What experiences do you have with onboarding onto a new project?

It’s new article day and a new day for releasing articles (We’ve moved to Tuesdays!)

This week we have an article from @kinofrost who has shared his thoughts on different ways in which we can onboard new testers quickly:

There’s quite a comprehensive list of ideas in the article. So I thought I’d ask the question:

What experiences do you have with onboarding onto a new project?

Can you share stories of times it went well, or perhaps not so well. I once started a project in which my manager said “Just play with the system, you’ll pick it up”. Needless to say it didn’t go that well…


Very good ideas within the article.

I regularly jump into projects and products sometimes with a couple of hours notice and I’m fairly comfortable doing that with my testing hat on.

Having enough products and experience under my belt usually means I can relate things to something previous, often its a 20 min introduction to product, confirm I cant do any harm and I can jump right in to exploring the product. That tends to give me a plethora of questions so having someone to bounce those off is key to being able to give value within a few hours.

What I’ve found more challenging is often the setup to get access to certain dev environments, that could be credentials that need to be added by a third party, set up on those systems, quick access to specific branches etc. The easier this is made the quicker a new tester can get their hands on the product.

I had one project where it had good guidelines but only if I was on a mac which I wasn’t and it took time and help to get up and running, plus side I made a lot of contacts quickly trying to sort things out and they took on board my ideas and improved it for the next person.

This delay can have a psychological impact on someone joining as they want to add value straight away so important that teams are aware of this and discuss openly and provide assistance, better
still if this step is always paired.

This challenge can get a bit more complex if like I do want to be able to do local builds and access to code, I rarely code so README’s whilst they maybe obvious to regular developers can be tough on those who don’t regularly build locally particularly combined with an different OS and maybe even IDE. Accepting that this can take time and its fairly normal is part of it, developers also take time setting up but again pairing at this critical stage is good.

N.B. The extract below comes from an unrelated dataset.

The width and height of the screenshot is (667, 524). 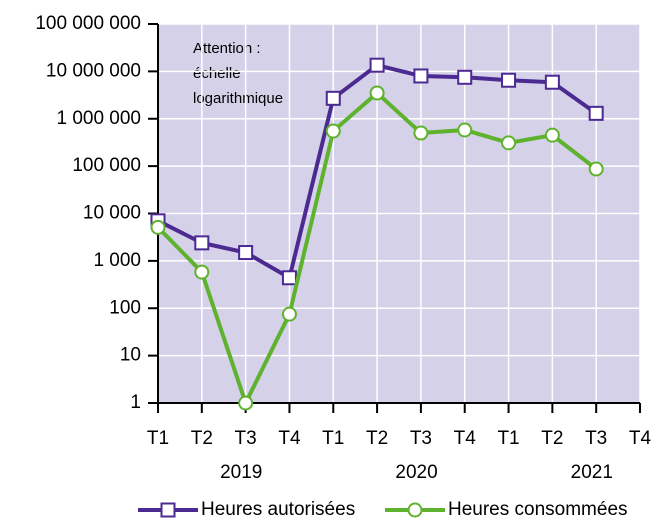 I want to click on legend-label: Heures consommées, so click(x=538, y=510).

Dailies also very useful to keep on track and focus on the important things, exploration is prone to tangents and in the first few days it can seem unnatural to block those out, later once you find your feet they are great though.

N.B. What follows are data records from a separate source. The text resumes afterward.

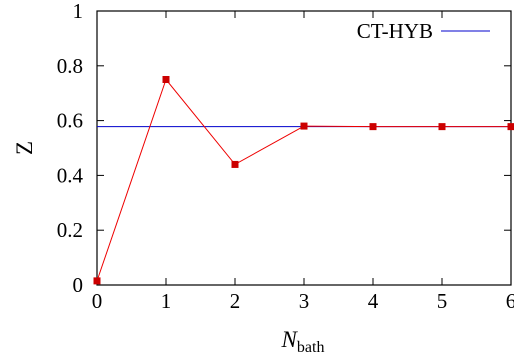 This screenshot has height=360, width=514. I want to click on y-tick-label: 0.8, so click(70, 66).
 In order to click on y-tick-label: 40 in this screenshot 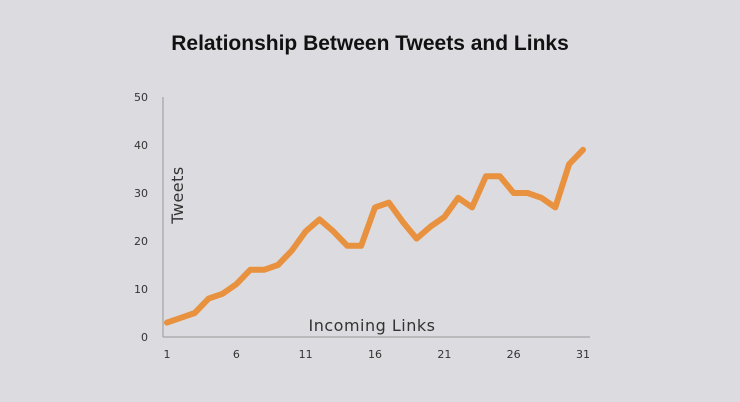, I will do `click(141, 146)`.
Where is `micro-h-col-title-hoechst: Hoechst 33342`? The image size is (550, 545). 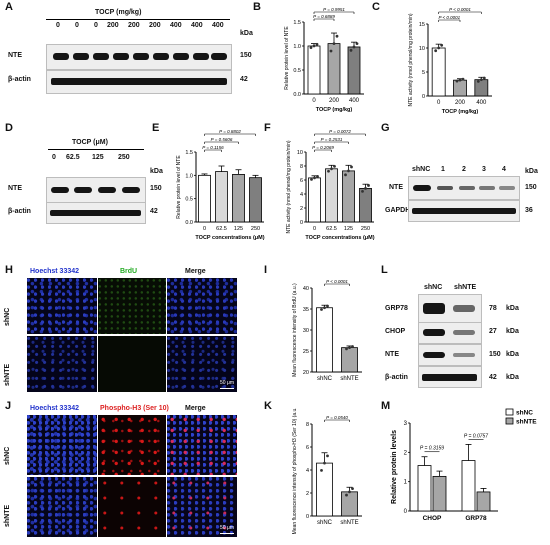
micro-h-col-title-hoechst: Hoechst 33342 is located at coordinates (55, 272).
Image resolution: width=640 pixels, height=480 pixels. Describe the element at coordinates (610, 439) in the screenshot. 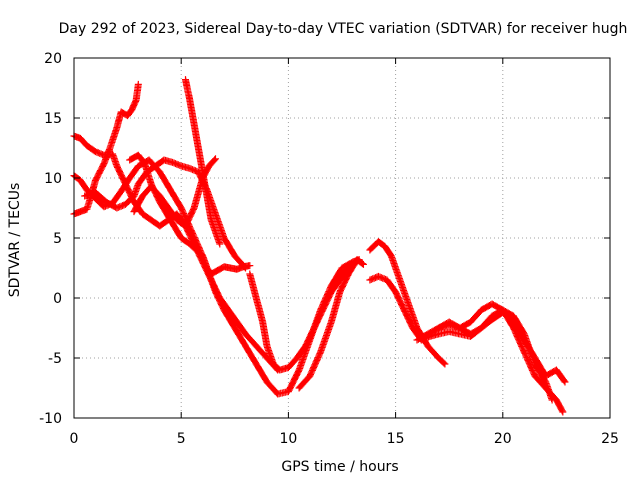

I see `x-tick-label: 25` at that location.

On the topic of tangents, remote work makes this more challenging and I do not think its totally being dealt with yet, remote is really tough in my view for juniors finding their way.

One final note that the article touches on, giving someone a scripted regression test to run through to learn about a product is both lazy management and a very poor way for someone to learn a product, don’t kid yourself otherwise because you don’t have enough time to properly help onboard someone.